Co-administration of single doses of donepezil HCl (5 mg) and digoxin (0.25 mg) produced no changes in the pharmacokinetic profile of either drug. In addition, co-administration produced no changes in cardiac conduction parameters during the 24 h of telemetry monitoring following drug administration.
本研究旨在考察单次口服给药后盐酸多奈哌齐和地高辛单独及联合使用时的药代动力学。同时评估给药后心脏传导参数的变化。
这是一项在健康男性志愿者(n = 12)中进行的开放标签、随机、三周期交叉研究。在每个治疗期,受试者接受单剂量的盐酸多奈哌齐(5 mg)、地高辛(0.25 mg)或两种药物的组合。每个治疗期后均有为期2周的停药洗脱期。

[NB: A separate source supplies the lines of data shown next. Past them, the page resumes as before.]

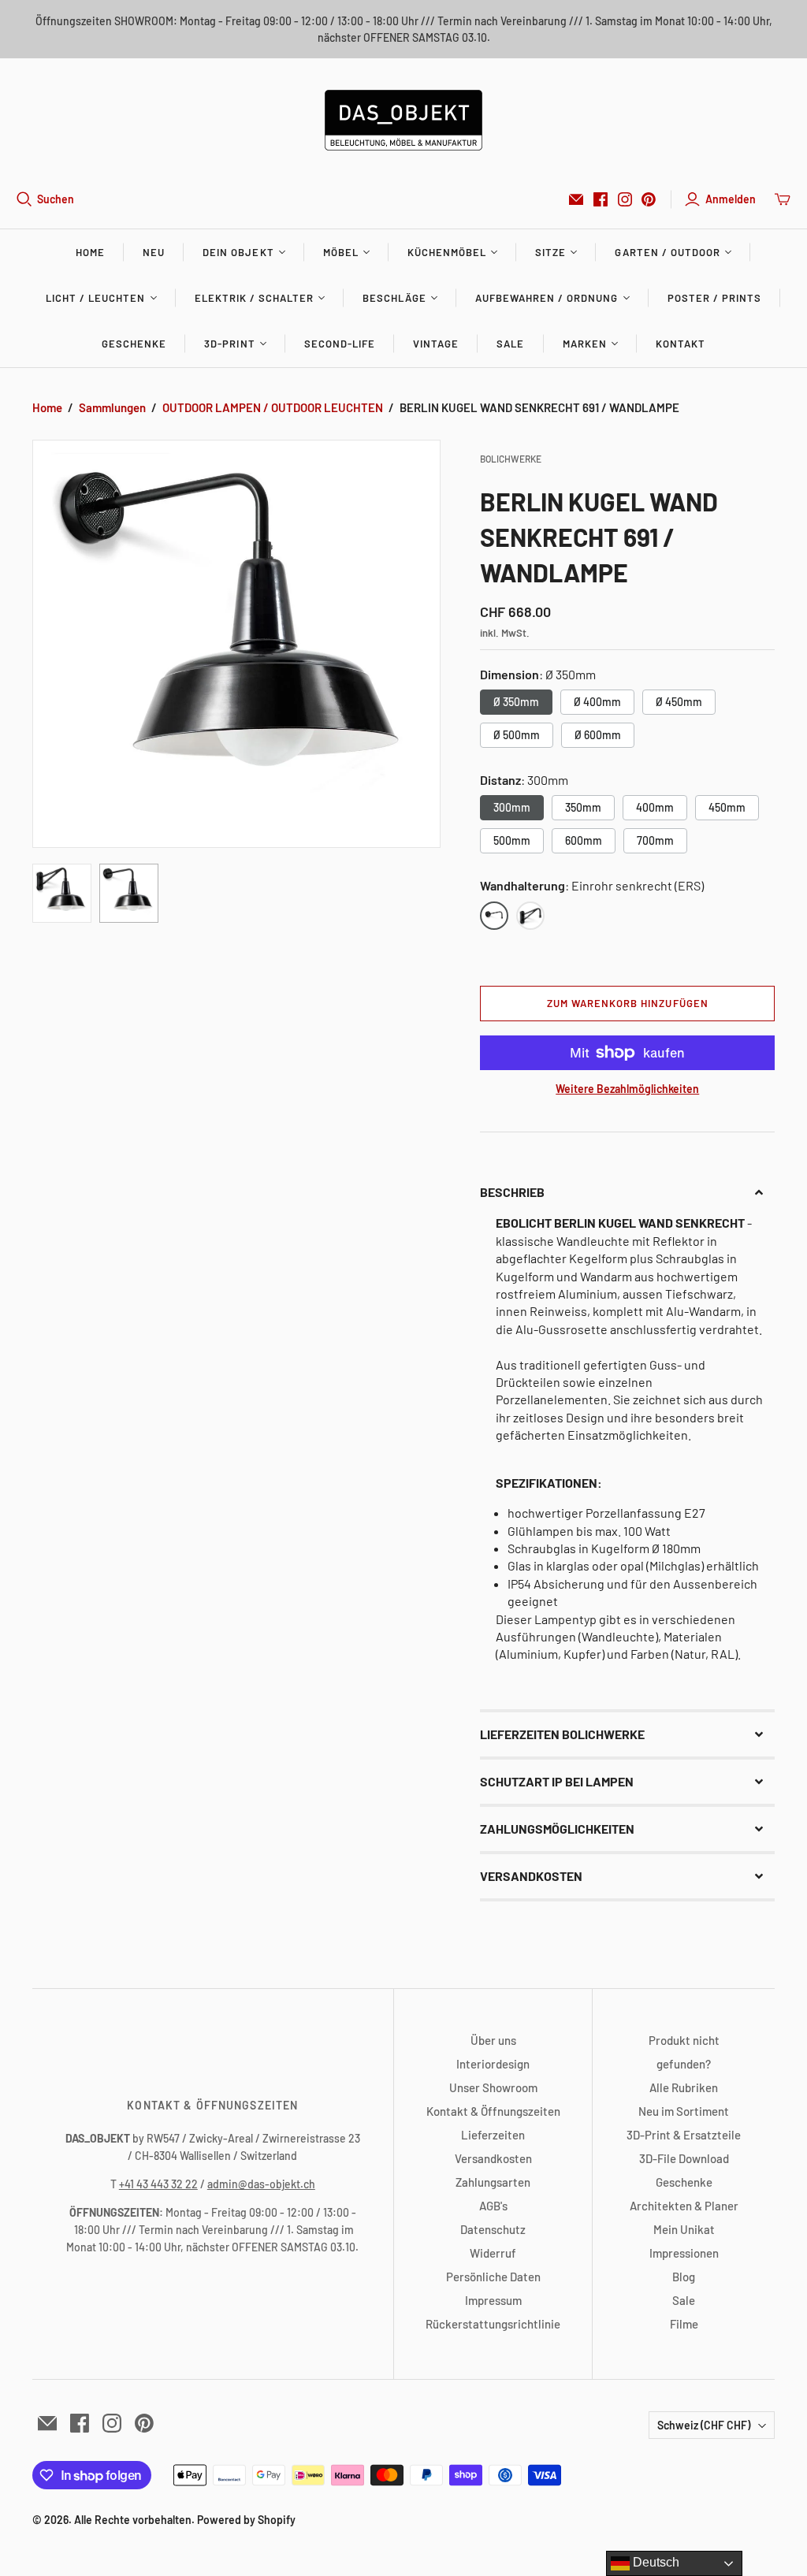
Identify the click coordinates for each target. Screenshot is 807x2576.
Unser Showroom (493, 2087)
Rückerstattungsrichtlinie (493, 2324)
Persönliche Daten (493, 2276)
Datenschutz (493, 2229)
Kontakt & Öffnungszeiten (493, 2111)
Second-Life (339, 343)
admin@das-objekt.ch (261, 2184)
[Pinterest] (649, 199)
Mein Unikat (684, 2229)
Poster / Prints (715, 298)
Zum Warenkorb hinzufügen (627, 1003)
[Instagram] (625, 199)
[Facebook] (600, 199)
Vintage (436, 343)
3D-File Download (684, 2158)
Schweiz (703, 2425)
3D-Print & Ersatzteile (684, 2135)
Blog (683, 2276)
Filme (684, 2324)
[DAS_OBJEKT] (403, 120)
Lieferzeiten (493, 2135)
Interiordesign (493, 2064)
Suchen (55, 199)
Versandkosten (493, 2158)
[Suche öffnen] (24, 199)
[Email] (576, 199)
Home (90, 252)
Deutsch (654, 2562)
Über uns (493, 2040)
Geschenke (134, 343)
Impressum (493, 2300)
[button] (627, 1192)
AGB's (493, 2206)
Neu (154, 252)
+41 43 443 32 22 (158, 2184)
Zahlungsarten (493, 2182)
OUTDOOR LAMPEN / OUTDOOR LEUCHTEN (272, 407)
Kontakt (680, 343)
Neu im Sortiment (683, 2111)
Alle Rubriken (683, 2087)
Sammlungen (112, 407)
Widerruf (493, 2253)
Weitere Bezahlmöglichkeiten (627, 1088)
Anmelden (730, 199)
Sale (510, 343)
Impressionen (684, 2253)
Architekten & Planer (684, 2206)
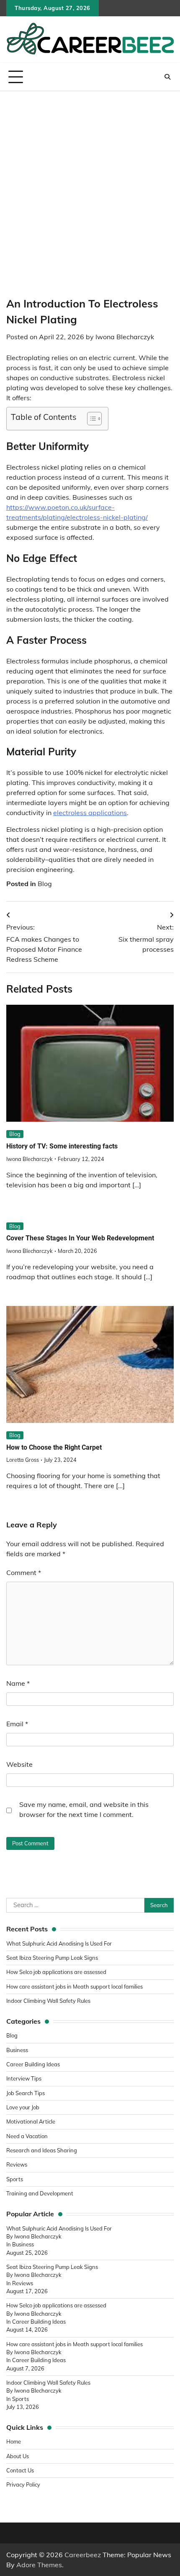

所有12名志愿者均顺利完成研究。将单独使用盐酸多奈哌齐与联合使用地高辛时的多奈哌齐药代动力学参数(Cmax、tmax、AUC(0 - 120)、AUC(0 - ∞)或t1/2)进行比较,未观察到统计学上的显著差异。同样,单独使用地高辛或与盐酸多奈哌齐联合使用时,地高辛药代动力学参数也未观察到统计学上的显著差异。在任何治疗期,均未观察到任何受试者的心脏传导(II导联心电图)出现临床相关变化。
单次给予盐酸多奈哌齐(5 mg)和地高辛(0.25 mg)联合用药,两种药物的药代动力学特征均未发生改变。此外,联合用药后24小时遥测监测期间,心脏传导参数也未发生变化。